- [Extracted data]
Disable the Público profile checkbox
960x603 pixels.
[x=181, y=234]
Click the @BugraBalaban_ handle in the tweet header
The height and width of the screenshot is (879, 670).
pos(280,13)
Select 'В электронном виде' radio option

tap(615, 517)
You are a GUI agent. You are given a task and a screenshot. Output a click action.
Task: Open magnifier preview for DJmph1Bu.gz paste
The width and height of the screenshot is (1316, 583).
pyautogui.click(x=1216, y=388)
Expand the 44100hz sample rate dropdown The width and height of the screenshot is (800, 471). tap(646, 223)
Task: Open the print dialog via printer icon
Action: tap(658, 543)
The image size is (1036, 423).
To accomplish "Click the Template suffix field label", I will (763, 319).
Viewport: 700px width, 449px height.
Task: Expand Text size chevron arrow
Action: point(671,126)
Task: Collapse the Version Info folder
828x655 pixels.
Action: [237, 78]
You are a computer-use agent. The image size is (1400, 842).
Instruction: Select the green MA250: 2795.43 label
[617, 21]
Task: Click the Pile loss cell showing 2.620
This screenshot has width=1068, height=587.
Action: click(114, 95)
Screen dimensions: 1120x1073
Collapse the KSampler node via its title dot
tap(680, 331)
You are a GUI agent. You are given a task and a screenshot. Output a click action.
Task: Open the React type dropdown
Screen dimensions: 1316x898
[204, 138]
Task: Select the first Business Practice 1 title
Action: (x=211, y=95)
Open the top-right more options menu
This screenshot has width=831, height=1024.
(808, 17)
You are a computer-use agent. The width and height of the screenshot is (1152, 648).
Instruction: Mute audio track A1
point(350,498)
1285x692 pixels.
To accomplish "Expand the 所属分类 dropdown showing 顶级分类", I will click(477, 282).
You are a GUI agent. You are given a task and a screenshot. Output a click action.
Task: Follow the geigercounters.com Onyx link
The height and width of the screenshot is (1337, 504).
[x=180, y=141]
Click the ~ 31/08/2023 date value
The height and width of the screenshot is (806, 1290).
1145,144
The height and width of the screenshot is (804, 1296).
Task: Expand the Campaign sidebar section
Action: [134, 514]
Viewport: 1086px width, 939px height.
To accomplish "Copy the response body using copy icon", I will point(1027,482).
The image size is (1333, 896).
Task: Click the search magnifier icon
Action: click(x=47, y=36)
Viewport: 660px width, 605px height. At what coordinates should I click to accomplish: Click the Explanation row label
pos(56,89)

- [Requirement]
Exact retyping of all the entries is required.

- [Your response]
Disable the Público profile checkbox
960x603 pixels.
[x=181, y=234]
Click the @BugraBalaban_ handle in the tweet header
The height and width of the screenshot is (879, 670).
pos(280,13)
Select 'В электронном виде' radio option

tap(615, 517)
You are a GUI agent. You are given a task and a screenshot. Output a click action.
Task: Open magnifier preview for DJmph1Bu.gz paste
The width and height of the screenshot is (1316, 583).
pyautogui.click(x=1216, y=388)
Expand the 44100hz sample rate dropdown The width and height of the screenshot is (800, 471). tap(646, 223)
Task: Open the print dialog via printer icon
Action: tap(658, 543)
The image size is (1036, 423).
To accomplish "Click the Template suffix field label", I will (763, 319).
Viewport: 700px width, 449px height.
Task: Expand Text size chevron arrow
Action: point(671,126)
Task: Collapse the Version Info folder
828x655 pixels.
Action: [237, 78]
You are a computer-use agent. The image size is (1400, 842).
Instruction: Select the green MA250: 2795.43 label
[617, 21]
Task: Click the Pile loss cell showing 2.620
This screenshot has width=1068, height=587.
Action: click(114, 95)
Screen dimensions: 1120x1073
Collapse the KSampler node via its title dot
tap(680, 331)
You are a GUI agent. You are given a task and a screenshot. Output a click action.
Task: Open the React type dropdown
Screen dimensions: 1316x898
[204, 138]
Task: Select the first Business Practice 1 title
Action: (x=211, y=95)
Open the top-right more options menu
This screenshot has width=831, height=1024.
(808, 17)
You are a computer-use agent. The width and height of the screenshot is (1152, 648).
Instruction: Mute audio track A1
point(350,498)
1285x692 pixels.
To accomplish "Expand the 所属分类 dropdown showing 顶级分类", I will click(477, 282).
You are a GUI agent. You are given a task and a screenshot. Output a click action.
Task: Follow the geigercounters.com Onyx link
The height and width of the screenshot is (1337, 504).
[x=180, y=141]
Click the ~ 31/08/2023 date value
The height and width of the screenshot is (806, 1290).
1145,144
The height and width of the screenshot is (804, 1296).
Task: Expand the Campaign sidebar section
Action: [134, 514]
Viewport: 1086px width, 939px height.
To accomplish "Copy the response body using copy icon", I will point(1027,482).
The image size is (1333, 896).
Task: Click the search magnifier icon
Action: click(x=47, y=36)
Viewport: 660px width, 605px height. At what coordinates should I click to accomplish: Click the Explanation row label
pos(56,89)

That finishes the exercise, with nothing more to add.